Le recourant, qui n'a pas retiré le pli le citant à l'audience du Tribunal, n'a ainsi pas été régulièrement convoqué.
Il s'ensuit que le jugement entrepris sera annulé.
La cause sera retournée au premier juge pour qu'il cite régulièrement le recourant, puis rende une nouvelle décision.
3.
Vu l'issue du recours, les frais du recours, arrêtés à 1'500 fr., seront mis à la charge de l'Etat de Genève (art. 107 al. 2 CPC); l'avance de frais versée par le recourant lui sera restituée.

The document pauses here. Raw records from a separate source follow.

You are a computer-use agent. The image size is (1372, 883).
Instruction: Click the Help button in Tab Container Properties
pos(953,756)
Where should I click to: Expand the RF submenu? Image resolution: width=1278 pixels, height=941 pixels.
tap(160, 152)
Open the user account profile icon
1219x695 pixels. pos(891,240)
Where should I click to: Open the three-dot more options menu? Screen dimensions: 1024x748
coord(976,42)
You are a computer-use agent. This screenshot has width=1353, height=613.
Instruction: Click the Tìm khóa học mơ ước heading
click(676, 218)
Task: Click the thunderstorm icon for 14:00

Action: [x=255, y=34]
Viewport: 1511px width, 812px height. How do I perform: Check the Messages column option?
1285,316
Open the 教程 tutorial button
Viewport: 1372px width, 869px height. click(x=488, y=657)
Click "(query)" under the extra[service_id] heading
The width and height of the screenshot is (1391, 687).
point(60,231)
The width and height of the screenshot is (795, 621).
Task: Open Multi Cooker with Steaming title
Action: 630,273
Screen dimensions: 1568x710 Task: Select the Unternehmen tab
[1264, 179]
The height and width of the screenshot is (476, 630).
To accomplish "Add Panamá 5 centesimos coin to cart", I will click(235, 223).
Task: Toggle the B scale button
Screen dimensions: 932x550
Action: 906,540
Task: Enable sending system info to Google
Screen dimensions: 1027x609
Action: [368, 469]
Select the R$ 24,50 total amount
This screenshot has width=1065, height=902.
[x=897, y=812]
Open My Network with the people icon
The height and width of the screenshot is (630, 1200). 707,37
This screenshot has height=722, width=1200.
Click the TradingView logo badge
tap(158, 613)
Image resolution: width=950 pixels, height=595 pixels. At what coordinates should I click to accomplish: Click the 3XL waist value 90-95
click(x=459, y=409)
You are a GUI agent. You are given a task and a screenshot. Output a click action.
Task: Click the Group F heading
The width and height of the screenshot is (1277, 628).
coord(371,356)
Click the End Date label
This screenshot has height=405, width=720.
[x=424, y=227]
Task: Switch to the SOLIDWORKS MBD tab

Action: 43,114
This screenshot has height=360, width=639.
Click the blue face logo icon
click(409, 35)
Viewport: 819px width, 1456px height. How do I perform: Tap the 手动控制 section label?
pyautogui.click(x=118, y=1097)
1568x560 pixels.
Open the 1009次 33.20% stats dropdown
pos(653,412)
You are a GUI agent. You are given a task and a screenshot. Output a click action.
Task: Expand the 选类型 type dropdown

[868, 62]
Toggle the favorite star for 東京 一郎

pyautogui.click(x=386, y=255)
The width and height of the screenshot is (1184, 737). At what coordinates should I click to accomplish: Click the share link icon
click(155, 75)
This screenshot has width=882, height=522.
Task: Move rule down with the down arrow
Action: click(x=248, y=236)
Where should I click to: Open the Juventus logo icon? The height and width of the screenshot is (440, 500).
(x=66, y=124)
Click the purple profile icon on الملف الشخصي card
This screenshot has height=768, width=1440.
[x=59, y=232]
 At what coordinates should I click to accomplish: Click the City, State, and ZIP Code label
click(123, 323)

L'intimée, qui a conclu au rejet du recours, versera, à titre de dépens, débours inclus, 1'000 fr. (art. 84, 85, 89, 90 RTFMC; art. 25 et 26 LaCC) au recourant, lequel a déposé une première écriture ne comportant que treize allégués de fait, un bref développement juridique relatif à la violation du droit d'être entendu, ainsi que de vaines conclusions en effet suspensif, de même qu'une réplique au contenu largement irrecevable.
*****
C/3751/2021
- 6/6 -
PAR CES MOTIFS, La Chambre civile:
PAR CES MOTIFS, La Chambre civile:
A la forme:
Déclare recevable le recours formé le 18 octobre 2021 par A______ contre le jugement JTPI/12571/2021 rendu le 30 septembre 2021 par le Tribunal de première instance dans la cause C/3751/2021–25 SML.
Au fond:
Annule ce jugement. Cela fait:
Renvoie la cause au Tribunal pour nouvelle décision.
Sur les frais:
Arrête les frais du recours à 1'500 fr. et les met à la charge de l'Etat de Genève.
Invite les Services financiers du Pouvoir judiciaire à restituer à A______ 1'500 fr.
Condamne B______ SA à verser à A______ 1'000 fr. à titre de dépens de recours.
Siégeant:
Madame Pauline ERARD, présidente; Madame Sylvie DROIN, Madame Nathalie LANDRY-BARTHE, juges; Madame Mélanie DE RESENDE PEREIRA, greffière.
La présidente: La greffière:
Pauline ERARD Mélanie DE RESENDE PEREIRA
Indication des voies de recours:
Conformément aux art. 72 ss de la loi fédérale sur le Tribunal fédéral du 17 juin 2005 (LTF; RS 173.110), le présent arrêt peut être porté dans les trente jours qui suivent sa notification avec expédition complète (art. 100 al. 1 LTF) par-devant le Tribunal fédéral par la voie du recours en matière civile.
Le recours doit être adressé au Tribunal fédéral, 1000 Lausanne 14.
Valeur litigieuse des conclusions pécuniaires au sens de la LTF supérieure ou égale à 30'000 fr.